Carpe Diem OUR Way Travel

Jordan

Petra Jordan - Entrance to the Treasury from the Siq

Jordan is more than Petra.

Jordan is more than visually stunning.

Jordan is more than a mecca of religious sites, important to Christians, Muslims and Jews.

Jordan is a place where hospitality comes naturally.

Where visitors are treated as guests (and not just in the hospitality industry).

Where strangers share a cup of sweet tea with foreigners.

Where giving without remembering is a way of life.

This Jordan travel guide will help you if visiting the red-rose city of Petra is on your bucket list. Or if you want to watch the sunset on the back of a camel in the desert of Wadi Rum, or float at the Dead Sea, or wander the ruins of Jerash, or dive into the blue waters of Aqaba, or smoke sheesha at a coffee shop in Amman, or enjoy the sweet bedouin tea next to a fire after hiking along the Jordan trail.

Jordan has something for everyone. Whether you are an adventure traveller who wants to trek, or bike, or scramble up rocks. Whether you want to follow the footsteps of T. E. Lawrence of Arabia across the desert. Whether you want to explore everything that this country has to offer for your family. Whether you want to see for yourself the Holy Land that was shown to Moses. Maybe you want to know what shopping is like in the Middle East when you can visit the souq and a 6 story mall in the same day. Maybe spending a day with a bedouin will help you see how small we are in a world with 6 billion others.
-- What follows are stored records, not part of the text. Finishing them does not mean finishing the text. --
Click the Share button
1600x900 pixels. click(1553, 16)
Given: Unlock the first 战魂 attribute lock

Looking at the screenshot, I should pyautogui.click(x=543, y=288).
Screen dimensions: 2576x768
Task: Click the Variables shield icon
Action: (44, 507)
Essential Jordan Information

  • Jordan Power voltage is 230 V and they use a mixture of the UK style plug and European 2 pin plug. Bring a Universal adapter for ease of use.
  • The local currency is Jordanian Dinar (JOD) and can easily be obtained on arrival at Queen Alia International Airport. There are ATM machines and Currency Exchange places inside the airport before customs (Those who need to pay for a visa need cash, I always get mine at the ATM)
  • Jordan is safe for a solo-female and for families. You can read more on our post Is Jordan safe?
  • English is widely spoken through the hospitality industry, but do not expect the local tea shops on the side of the highway or the shops and restaurants in the residential neighbourhoods to have english speakers or english menus. Some taxi drivers do not speak English either, but most times I have been fine.
  • Spring and Fall are popular times to visit as the climate is most favorable. Note that many hikes do not open until April due to weather and high waters and can have spring closures due to flash floods (I was recently there in May and Wadi Mujib was closed for 2 weeks due to high waters)
  • Dress conservatively, especially in small towns. While women can wear tank tops in major cities, if you look at 99% of the people there, they do not dress as you may. Best to try to fit in, rather than stand out.
  • It can snow in the Northern part of Jordan in the winter (even in Amman), do not think that a winter visit will be warm. Even February and March can have cool days with cloud and rain in the North and temperatures over 20C in the south in Aqaba. Bring layers and warm clothing if you are visiting between November and April.
  • Expect late openings for restaurants during Ramadan as muslims will be fasting.

Things to Pack

  • Comfortable walking shoes or hiking boots if you plan on long treks, sandals. I always pack natives for my kids as they are great for climbing on rocks etc but also great for the rocky beaches. Women should pack tampons or a Diva cup as choices are limited (well you get one tampon choice in a grocery store in Amman and likely no choices in smaller pharmacys)
  • I recently came across GRAYL water bottlesand use them when I am in Jordan. While I do brush my teeth with hotel and house tap water, I try not to let my kids do it. Having a grail filtered water bottle is handy to get water from the taps if you do not know if they are filtered. Buying bottled water in Jordan is also cheap, but I prefer to try and stay away from single use bottles and buy it just for drinking for my kids if we have run out of our filtered water.
  • Backpack – nothing says tourist more than a backpack, but if you are doing a multi day trek, pack something that can comfortably carry your lunch and water for the day, as well as extra clothing. But if you want to fit in with the locals, carry you stuff in a plastic bag. It might sound funny, but after spending half a day in the country, you will be able to spot the local ex-pats and the tourists almost instantly.